The Texas House and Senate have adopted the Conference Committee report and passed the open carry bill from both houses. HB 910 will now go on to Governor Greg Abbott to be signed into law.
Governor reacted positively to the news Tweeting:
— Greg Abbott (@GregAbbott_TX) May 29, 2015
The bill, which will take effect after being signed by the Governor on January 1, 2016, will allow people with Concealed Handgun Licenses to openly carry a handgun in a belt or shoulder holster.
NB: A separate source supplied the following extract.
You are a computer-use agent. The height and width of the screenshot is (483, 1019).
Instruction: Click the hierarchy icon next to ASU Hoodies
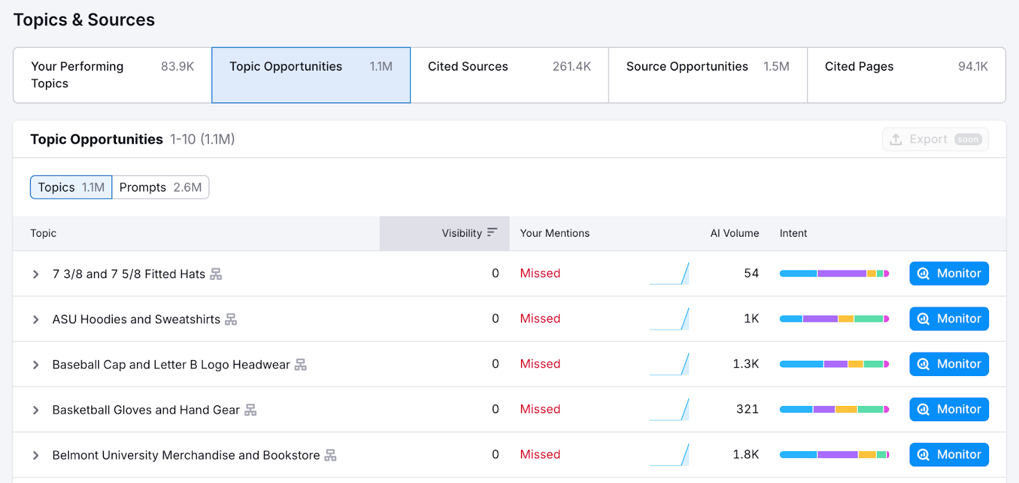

Should the Campus Carry Bill pass on Saturday as expected, licensees will not be able to openly carry a handgun on campus.
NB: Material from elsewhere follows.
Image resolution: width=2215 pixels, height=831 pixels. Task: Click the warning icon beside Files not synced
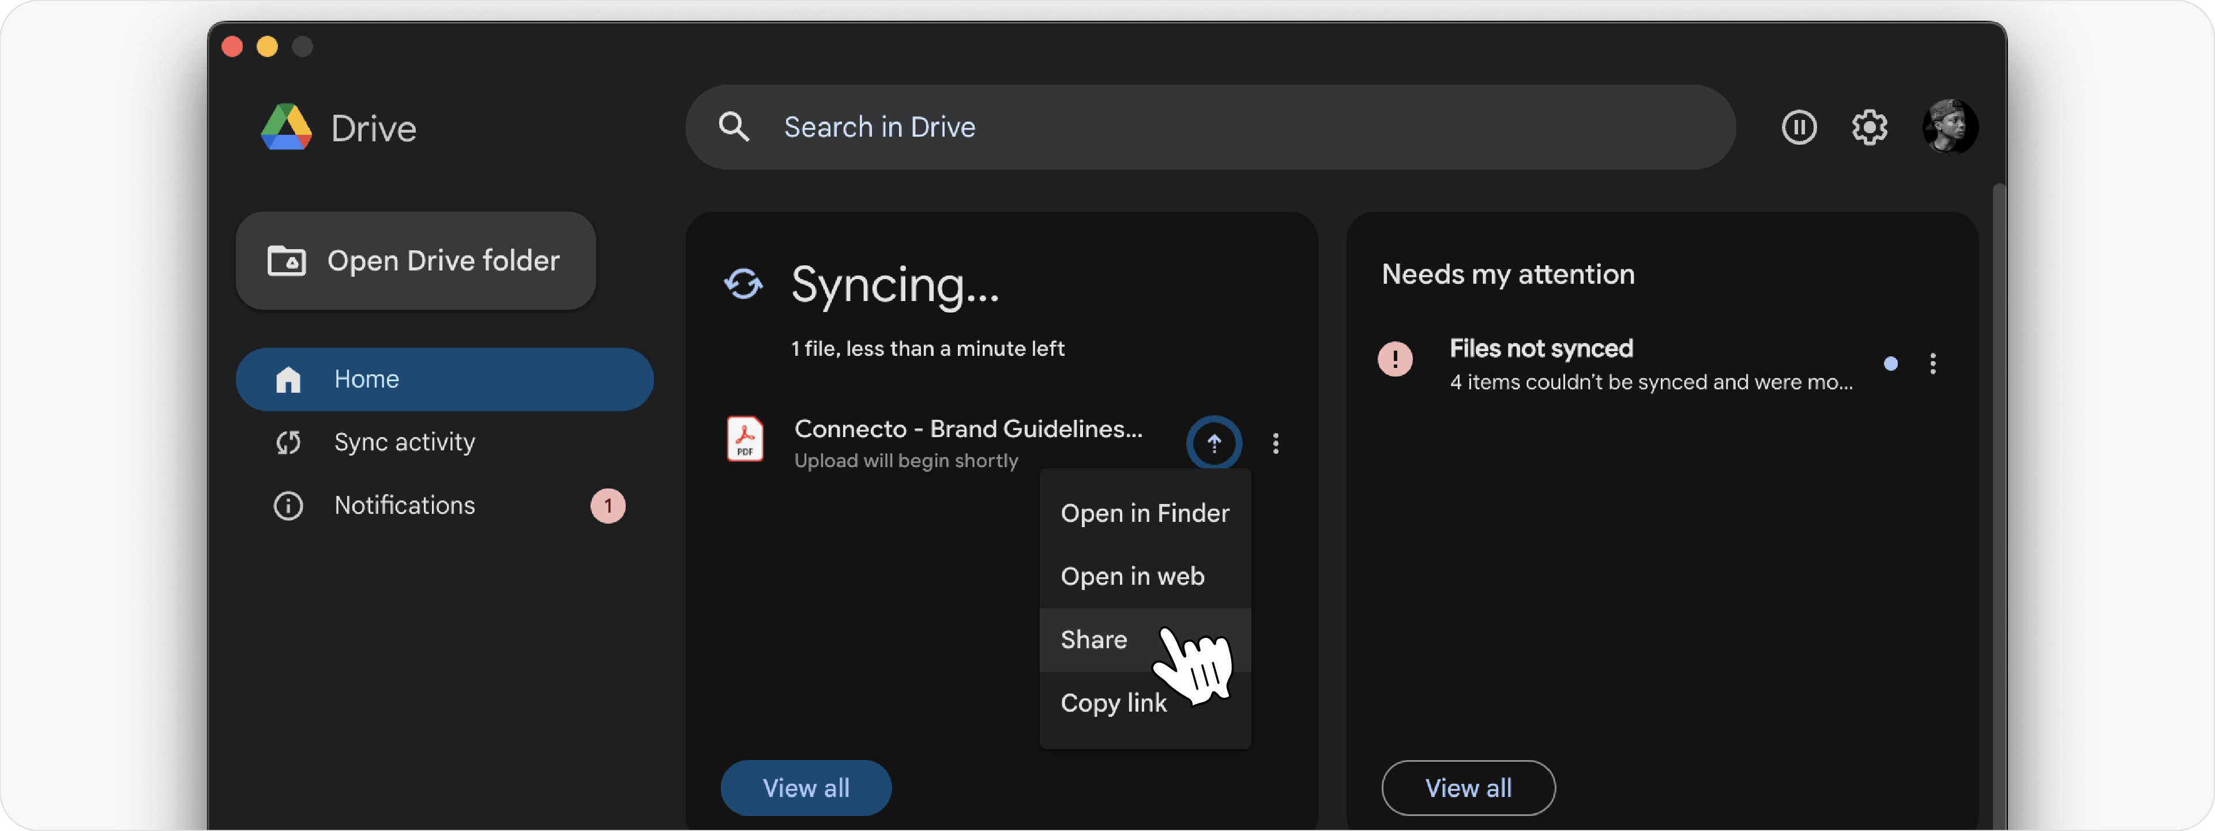tap(1394, 359)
Other places where concealed carry is not authorized remains unchanged.
The so-called “Dutton Amendment” which would prohibit police officers from stopping someone openly carrying a handgun solely because they were carrying a handgun has been removed by the Conference Committee. However, some legislators argued earlier this week that court rulings already prohibit such investigatory stops.
Senator Craig Estes (R-Wichita Falls), the Senate sponsor of the bill, said “I am thrilled that we were able to come to an agreement and finally pass licensed open carry today,” in a statement obtained by Breitbart Texas. “This was my top priority of the session and I worked hard to address law enforcement concerns while working to strengthen our Second Amendment Rights.”
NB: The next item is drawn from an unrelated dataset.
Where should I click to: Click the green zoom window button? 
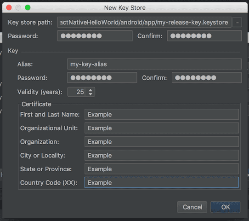pyautogui.click(x=28, y=7)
“Our state legislature has not made such a substantial change to our gun policy in more than 20 years when former Senator Jerry Patterson passed licensed concealed carry, and I was truly honored to carry this critical legislation,” Estes continued. “I couldn’t have done this without the strong leadership of Lt. Governor Patrick and the overwhelming support from my colleagues in the Senate and the House.”
Senator Estes confirmed the Dutton Amendment was not necessary because it was simply a “restatement of current constitutional law.
Chairman Larry Phillips was the author of HB 910. He was unavailable for comment at the time this article was published.
The conference report and the final version of the bill are attached below.
The bill now moves on to Governor Abbott for signature.